▶ **WHAT YOU HAVE TO DO**
The records below need copying. Match each line exactly.

▶ **DATA FOR REVIEW**

▽

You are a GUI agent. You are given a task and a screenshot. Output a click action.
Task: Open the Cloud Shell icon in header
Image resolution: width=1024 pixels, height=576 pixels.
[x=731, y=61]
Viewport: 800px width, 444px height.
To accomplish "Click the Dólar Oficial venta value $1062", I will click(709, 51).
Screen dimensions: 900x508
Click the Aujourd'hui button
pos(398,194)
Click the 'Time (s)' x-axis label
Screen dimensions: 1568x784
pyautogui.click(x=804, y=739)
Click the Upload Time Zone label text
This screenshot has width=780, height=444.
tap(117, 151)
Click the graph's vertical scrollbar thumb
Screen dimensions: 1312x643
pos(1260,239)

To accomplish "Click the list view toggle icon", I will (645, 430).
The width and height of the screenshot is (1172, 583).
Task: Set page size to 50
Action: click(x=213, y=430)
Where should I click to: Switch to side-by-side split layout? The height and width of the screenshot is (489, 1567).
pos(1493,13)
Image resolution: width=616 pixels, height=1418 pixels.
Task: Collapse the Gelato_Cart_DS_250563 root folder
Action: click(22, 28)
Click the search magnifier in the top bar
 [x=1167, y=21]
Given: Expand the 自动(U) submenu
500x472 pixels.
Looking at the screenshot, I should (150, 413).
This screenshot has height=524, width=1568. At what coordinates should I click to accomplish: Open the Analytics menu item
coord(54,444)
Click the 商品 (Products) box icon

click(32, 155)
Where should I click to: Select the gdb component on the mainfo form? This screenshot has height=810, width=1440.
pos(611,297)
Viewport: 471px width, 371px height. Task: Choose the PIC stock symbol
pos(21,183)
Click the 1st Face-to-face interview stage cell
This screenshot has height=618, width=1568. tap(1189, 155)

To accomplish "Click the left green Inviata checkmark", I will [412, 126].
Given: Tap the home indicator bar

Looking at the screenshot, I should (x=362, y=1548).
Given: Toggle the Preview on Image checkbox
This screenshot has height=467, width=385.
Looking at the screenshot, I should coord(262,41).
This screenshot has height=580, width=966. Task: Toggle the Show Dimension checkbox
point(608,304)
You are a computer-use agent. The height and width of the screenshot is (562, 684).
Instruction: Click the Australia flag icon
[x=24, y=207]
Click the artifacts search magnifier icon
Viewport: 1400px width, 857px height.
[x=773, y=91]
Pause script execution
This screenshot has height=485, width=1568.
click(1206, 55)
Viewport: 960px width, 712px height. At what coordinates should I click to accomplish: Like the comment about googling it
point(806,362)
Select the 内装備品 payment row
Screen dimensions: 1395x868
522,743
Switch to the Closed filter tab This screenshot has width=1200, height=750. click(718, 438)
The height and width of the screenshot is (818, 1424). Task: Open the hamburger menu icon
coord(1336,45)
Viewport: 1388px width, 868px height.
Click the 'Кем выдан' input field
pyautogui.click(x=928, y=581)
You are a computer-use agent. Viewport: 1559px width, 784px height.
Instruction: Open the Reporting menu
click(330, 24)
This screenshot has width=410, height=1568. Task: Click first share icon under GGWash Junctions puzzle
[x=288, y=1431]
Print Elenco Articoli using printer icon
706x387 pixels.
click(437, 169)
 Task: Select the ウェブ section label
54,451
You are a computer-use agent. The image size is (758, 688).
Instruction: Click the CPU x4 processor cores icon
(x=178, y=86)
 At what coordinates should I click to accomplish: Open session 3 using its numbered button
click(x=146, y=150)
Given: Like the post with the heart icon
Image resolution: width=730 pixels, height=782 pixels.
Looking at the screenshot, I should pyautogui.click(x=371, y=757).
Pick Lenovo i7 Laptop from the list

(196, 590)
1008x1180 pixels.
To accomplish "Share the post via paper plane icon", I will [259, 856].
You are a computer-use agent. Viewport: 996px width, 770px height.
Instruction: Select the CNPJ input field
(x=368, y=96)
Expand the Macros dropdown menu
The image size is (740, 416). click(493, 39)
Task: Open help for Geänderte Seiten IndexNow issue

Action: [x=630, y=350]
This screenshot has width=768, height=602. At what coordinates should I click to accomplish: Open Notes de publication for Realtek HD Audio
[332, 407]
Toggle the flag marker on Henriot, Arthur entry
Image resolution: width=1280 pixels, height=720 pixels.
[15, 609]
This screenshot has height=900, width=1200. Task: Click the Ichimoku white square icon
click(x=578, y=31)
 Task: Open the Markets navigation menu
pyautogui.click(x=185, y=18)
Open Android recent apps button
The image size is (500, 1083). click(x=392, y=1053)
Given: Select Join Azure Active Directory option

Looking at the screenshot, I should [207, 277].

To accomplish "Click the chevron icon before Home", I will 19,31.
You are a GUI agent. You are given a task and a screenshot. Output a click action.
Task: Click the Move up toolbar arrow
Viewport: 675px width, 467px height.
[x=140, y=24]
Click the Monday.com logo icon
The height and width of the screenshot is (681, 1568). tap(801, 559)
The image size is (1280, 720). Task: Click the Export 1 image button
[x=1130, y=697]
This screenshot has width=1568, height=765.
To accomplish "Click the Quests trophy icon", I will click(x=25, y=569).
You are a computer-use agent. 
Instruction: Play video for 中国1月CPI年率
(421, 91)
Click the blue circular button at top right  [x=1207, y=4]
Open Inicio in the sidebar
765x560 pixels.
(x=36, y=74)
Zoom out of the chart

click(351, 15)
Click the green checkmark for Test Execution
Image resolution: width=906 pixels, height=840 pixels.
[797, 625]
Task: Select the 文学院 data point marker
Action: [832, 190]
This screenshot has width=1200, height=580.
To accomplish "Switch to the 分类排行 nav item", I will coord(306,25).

△

▶ **WRITTEN ANSWER**
You are a GUI agent. You are given a task and a screenshot. Output a click action.
Task: Open the Cloud Shell icon in header
Image resolution: width=1024 pixels, height=576 pixels.
[x=731, y=61]
Viewport: 800px width, 444px height.
To accomplish "Click the Dólar Oficial venta value $1062", I will click(709, 51).
Screen dimensions: 900x508
Click the Aujourd'hui button
pos(398,194)
Click the 'Time (s)' x-axis label
Screen dimensions: 1568x784
pyautogui.click(x=804, y=739)
Click the Upload Time Zone label text
This screenshot has width=780, height=444.
tap(117, 151)
Click the graph's vertical scrollbar thumb
Screen dimensions: 1312x643
pos(1260,239)

To accomplish "Click the list view toggle icon", I will (645, 430).
The width and height of the screenshot is (1172, 583).
Task: Set page size to 50
Action: click(x=213, y=430)
Where should I click to: Switch to side-by-side split layout? The height and width of the screenshot is (489, 1567).
pos(1493,13)
Image resolution: width=616 pixels, height=1418 pixels.
Task: Collapse the Gelato_Cart_DS_250563 root folder
Action: click(22, 28)
Click the search magnifier in the top bar
 [x=1167, y=21]
Given: Expand the 自动(U) submenu
500x472 pixels.
Looking at the screenshot, I should (150, 413).
This screenshot has height=524, width=1568. At what coordinates should I click to accomplish: Open the Analytics menu item
coord(54,444)
Click the 商品 (Products) box icon

click(32, 155)
Where should I click to: Select the gdb component on the mainfo form? This screenshot has height=810, width=1440.
pos(611,297)
Viewport: 471px width, 371px height. Task: Choose the PIC stock symbol
pos(21,183)
Click the 1st Face-to-face interview stage cell
This screenshot has height=618, width=1568. tap(1189, 155)

To accomplish "Click the left green Inviata checkmark", I will [412, 126].
Given: Tap the home indicator bar

Looking at the screenshot, I should (x=362, y=1548).
Given: Toggle the Preview on Image checkbox
This screenshot has height=467, width=385.
Looking at the screenshot, I should coord(262,41).
This screenshot has height=580, width=966. Task: Toggle the Show Dimension checkbox
point(608,304)
You are a computer-use agent. The height and width of the screenshot is (562, 684).
Instruction: Click the Australia flag icon
[x=24, y=207]
Click the artifacts search magnifier icon
Viewport: 1400px width, 857px height.
[x=773, y=91]
Pause script execution
This screenshot has height=485, width=1568.
click(1206, 55)
Viewport: 960px width, 712px height. At what coordinates should I click to accomplish: Like the comment about googling it
point(806,362)
Select the 内装備品 payment row
Screen dimensions: 1395x868
522,743
Switch to the Closed filter tab This screenshot has width=1200, height=750. click(718, 438)
The height and width of the screenshot is (818, 1424). Task: Open the hamburger menu icon
coord(1336,45)
Viewport: 1388px width, 868px height.
Click the 'Кем выдан' input field
pyautogui.click(x=928, y=581)
You are a computer-use agent. Viewport: 1559px width, 784px height.
Instruction: Open the Reporting menu
click(330, 24)
This screenshot has width=410, height=1568. Task: Click first share icon under GGWash Junctions puzzle
[x=288, y=1431]
Print Elenco Articoli using printer icon
706x387 pixels.
click(437, 169)
 Task: Select the ウェブ section label
54,451
You are a computer-use agent. The image size is (758, 688).
Instruction: Click the CPU x4 processor cores icon
(x=178, y=86)
 At what coordinates should I click to accomplish: Open session 3 using its numbered button
click(x=146, y=150)
Given: Like the post with the heart icon
Image resolution: width=730 pixels, height=782 pixels.
Looking at the screenshot, I should pyautogui.click(x=371, y=757).
Pick Lenovo i7 Laptop from the list

(196, 590)
1008x1180 pixels.
To accomplish "Share the post via paper plane icon", I will [259, 856].
You are a computer-use agent. Viewport: 996px width, 770px height.
Instruction: Select the CNPJ input field
(x=368, y=96)
Expand the Macros dropdown menu
The image size is (740, 416). click(493, 39)
Task: Open help for Geänderte Seiten IndexNow issue

Action: [x=630, y=350]
This screenshot has width=768, height=602. At what coordinates should I click to accomplish: Open Notes de publication for Realtek HD Audio
[332, 407]
Toggle the flag marker on Henriot, Arthur entry
Image resolution: width=1280 pixels, height=720 pixels.
[15, 609]
This screenshot has height=900, width=1200. Task: Click the Ichimoku white square icon
click(x=578, y=31)
 Task: Open the Markets navigation menu
pyautogui.click(x=185, y=18)
Open Android recent apps button
The image size is (500, 1083). click(x=392, y=1053)
Given: Select Join Azure Active Directory option

Looking at the screenshot, I should [207, 277].

To accomplish "Click the chevron icon before Home", I will 19,31.
You are a GUI agent. You are given a task and a screenshot. Output a click action.
Task: Click the Move up toolbar arrow
Viewport: 675px width, 467px height.
[x=140, y=24]
Click the Monday.com logo icon
The height and width of the screenshot is (681, 1568). tap(801, 559)
The image size is (1280, 720). Task: Click the Export 1 image button
[x=1130, y=697]
This screenshot has width=1568, height=765.
To accomplish "Click the Quests trophy icon", I will click(x=25, y=569).
You are a computer-use agent. 
Instruction: Play video for 中国1月CPI年率
(421, 91)
Click the blue circular button at top right  [x=1207, y=4]
Open Inicio in the sidebar
765x560 pixels.
(x=36, y=74)
Zoom out of the chart

click(351, 15)
Click the green checkmark for Test Execution
Image resolution: width=906 pixels, height=840 pixels.
[797, 625]
Task: Select the 文学院 data point marker
Action: [832, 190]
This screenshot has width=1200, height=580.
To accomplish "Switch to the 分类排行 nav item", I will coord(306,25).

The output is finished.